Monday, September 19, 2005

Reading the Newspaper

The theologian Karl Barth famously said that a preacher should preach with a newspaper in one hand, the Bible in the other. In other words, the pastor should give a reading lesson.

So, to read this Newsweek article, perhaps one should start by reading backwards. "In our end is our beginning," as the poet said, so start at the end:

Inside her one-bedroom unit, Elizabeth Jones, 65, shows off her shiny black stove. "Look how this works," she says, snapping on the gas burner. "I wish I had one this nice at home." Outside, though, a teary young mother approaches an aid worker. "Can you help me get one of these?" asks Kami Phillips, her three toddlers in tow. "You've got to call FEMA, darlin'," shrugs the worker. "I've tried, but they just give me the short end of the stick," says Phillips. "I've got nowhere left to go."
If it can be said that this article "buried the lede," then it buried it as deep as one can go. There is only one sentence after that last one, and it's a formulaic metaphor attempting to sum up the problems of the poor after a natural disaster. But even that is a diversion: in a country as wealthy as the U.S., where foreign countries are still willing to pour capital into the U.S. to finance its foreign trade deficit, how is it that an American can marvel at a simple gas stove, and say "I wish I had one this nice at home"?

The emphasis should be, in other words, on people. Instead, the emphasis is on things:

Money will be the next thing to flow down Bourbon Street. The French Quarter, which was spared the worst flooding, is scheduled to flicker back to life next Monday. And the city's power brokers expect tourists to return within 90 days. Of course, it will be a whole lot easier for them to get there once the government fixes the roads and bridges. Despite the Fed's fitful effort, the talk of all those tax dollars is helping revive grand plans for New Orleans. The city fathers are considering luring a political convention or even a Super Bowl. Wynton Marsalis is shopping an idea to create a jazz institute, with a concert hall and classrooms.
Money will flow, which will lift all boats. But wasn't that the illusion of New Orleans before the storm? That jazz and the Quarter and the Superdome and the Convention Center all made New Orleans what it was? How soon will we forget that New Orleans as also people living in such misery that the Astrodome-as-emergency-shelter seemed like an improvement? That a simple gas stove stands as a wonder?

• Dataset excerpts
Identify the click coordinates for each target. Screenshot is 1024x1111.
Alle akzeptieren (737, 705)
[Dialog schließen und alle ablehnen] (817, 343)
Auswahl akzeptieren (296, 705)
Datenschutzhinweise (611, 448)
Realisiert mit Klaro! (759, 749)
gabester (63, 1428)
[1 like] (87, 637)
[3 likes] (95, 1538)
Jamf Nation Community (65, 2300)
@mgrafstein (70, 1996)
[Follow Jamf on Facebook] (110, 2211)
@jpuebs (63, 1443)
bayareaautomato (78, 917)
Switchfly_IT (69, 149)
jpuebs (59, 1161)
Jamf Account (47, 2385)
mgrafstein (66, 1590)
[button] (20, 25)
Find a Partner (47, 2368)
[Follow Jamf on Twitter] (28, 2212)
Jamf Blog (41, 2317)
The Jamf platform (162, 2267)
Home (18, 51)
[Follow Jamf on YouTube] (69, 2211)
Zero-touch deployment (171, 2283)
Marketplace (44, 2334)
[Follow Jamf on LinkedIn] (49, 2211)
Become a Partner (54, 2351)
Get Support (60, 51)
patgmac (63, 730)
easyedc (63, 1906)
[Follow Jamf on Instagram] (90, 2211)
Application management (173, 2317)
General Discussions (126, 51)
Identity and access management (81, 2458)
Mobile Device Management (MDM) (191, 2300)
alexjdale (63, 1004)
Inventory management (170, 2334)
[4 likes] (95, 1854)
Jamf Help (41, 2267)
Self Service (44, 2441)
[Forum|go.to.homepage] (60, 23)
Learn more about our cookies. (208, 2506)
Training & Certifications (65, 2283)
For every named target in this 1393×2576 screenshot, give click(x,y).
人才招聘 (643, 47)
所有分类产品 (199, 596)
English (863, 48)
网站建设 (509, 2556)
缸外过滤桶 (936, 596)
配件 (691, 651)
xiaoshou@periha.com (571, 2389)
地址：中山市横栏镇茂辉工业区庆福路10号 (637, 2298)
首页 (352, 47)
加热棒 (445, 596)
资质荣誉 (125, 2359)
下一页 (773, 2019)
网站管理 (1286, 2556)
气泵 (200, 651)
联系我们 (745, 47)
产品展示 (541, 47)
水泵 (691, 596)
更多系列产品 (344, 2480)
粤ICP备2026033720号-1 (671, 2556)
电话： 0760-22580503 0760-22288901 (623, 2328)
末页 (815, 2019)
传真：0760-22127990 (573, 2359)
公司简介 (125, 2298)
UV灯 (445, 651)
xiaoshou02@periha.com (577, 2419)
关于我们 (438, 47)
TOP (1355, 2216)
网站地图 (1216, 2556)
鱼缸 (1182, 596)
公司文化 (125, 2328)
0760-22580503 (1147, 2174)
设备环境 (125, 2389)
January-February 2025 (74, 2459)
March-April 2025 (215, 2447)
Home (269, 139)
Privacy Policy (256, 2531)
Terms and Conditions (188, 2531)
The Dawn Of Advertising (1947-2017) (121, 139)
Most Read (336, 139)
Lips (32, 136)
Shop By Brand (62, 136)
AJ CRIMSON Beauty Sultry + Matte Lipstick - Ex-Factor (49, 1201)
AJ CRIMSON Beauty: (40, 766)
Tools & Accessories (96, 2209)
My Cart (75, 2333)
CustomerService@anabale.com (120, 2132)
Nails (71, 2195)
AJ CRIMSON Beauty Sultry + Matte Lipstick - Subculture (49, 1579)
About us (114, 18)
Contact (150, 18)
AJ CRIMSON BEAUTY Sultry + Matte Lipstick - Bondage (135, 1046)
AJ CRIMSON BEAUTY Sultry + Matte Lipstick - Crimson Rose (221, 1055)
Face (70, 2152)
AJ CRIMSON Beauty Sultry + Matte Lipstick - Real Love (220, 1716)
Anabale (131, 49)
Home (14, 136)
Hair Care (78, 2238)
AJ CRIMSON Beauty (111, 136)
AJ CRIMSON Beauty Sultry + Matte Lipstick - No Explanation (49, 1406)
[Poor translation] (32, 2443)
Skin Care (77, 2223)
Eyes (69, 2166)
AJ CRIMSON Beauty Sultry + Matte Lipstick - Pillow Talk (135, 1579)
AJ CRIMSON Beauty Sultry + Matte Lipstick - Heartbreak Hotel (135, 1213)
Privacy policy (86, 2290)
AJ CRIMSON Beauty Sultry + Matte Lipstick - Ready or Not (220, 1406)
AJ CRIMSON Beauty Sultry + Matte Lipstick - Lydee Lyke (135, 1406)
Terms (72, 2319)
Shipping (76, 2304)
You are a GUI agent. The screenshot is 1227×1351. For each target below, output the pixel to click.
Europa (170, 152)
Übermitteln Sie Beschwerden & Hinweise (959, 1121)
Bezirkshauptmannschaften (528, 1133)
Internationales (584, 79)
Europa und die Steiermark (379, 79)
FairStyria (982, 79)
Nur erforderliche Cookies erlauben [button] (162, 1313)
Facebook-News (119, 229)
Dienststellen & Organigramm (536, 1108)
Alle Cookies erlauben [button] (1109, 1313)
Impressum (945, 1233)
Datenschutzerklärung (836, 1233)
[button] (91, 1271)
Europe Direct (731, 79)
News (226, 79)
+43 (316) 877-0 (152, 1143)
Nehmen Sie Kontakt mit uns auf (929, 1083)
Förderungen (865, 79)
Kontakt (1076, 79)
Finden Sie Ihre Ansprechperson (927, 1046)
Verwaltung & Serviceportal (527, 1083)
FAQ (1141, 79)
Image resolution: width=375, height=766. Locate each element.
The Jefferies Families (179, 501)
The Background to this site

• Set exercise 1
Can you reproduce the post's text between "Money will be" and "hall and classrooms.", inclusive, word for word?
• Set exercise 2
How would you render this sentence from the post in Spanish: "The emphasis should be, in other words, on people."
• Set exercise 3
Which people does the post mention by name?

• Exercise output 1
Money will be the next thing to flow down Bourbon Street. The French Quarter, which was spared the worst flooding, is scheduled to flicker back to life next Monday. And the city's power brokers expect tourists to return within 90 days. Of course, it will be a whole lot easier for them to get there once the government fixes the roads and bridges. Despite the Fed's fitful effort, the talk of all those tax dollars is helping revive grand plans for New Orleans. The city fathers are considering luring a political convention or even a Super Bowl. Wynton Marsalis is shopping an idea to create a jazz institute, with a concert hall and classrooms.

• Exercise output 2
El énfasis debería estar, en otras palabras, en las personas.

• Exercise output 3
Karl Barth
Elizabeth Jones
Kami Phillips
Wynton Marsalis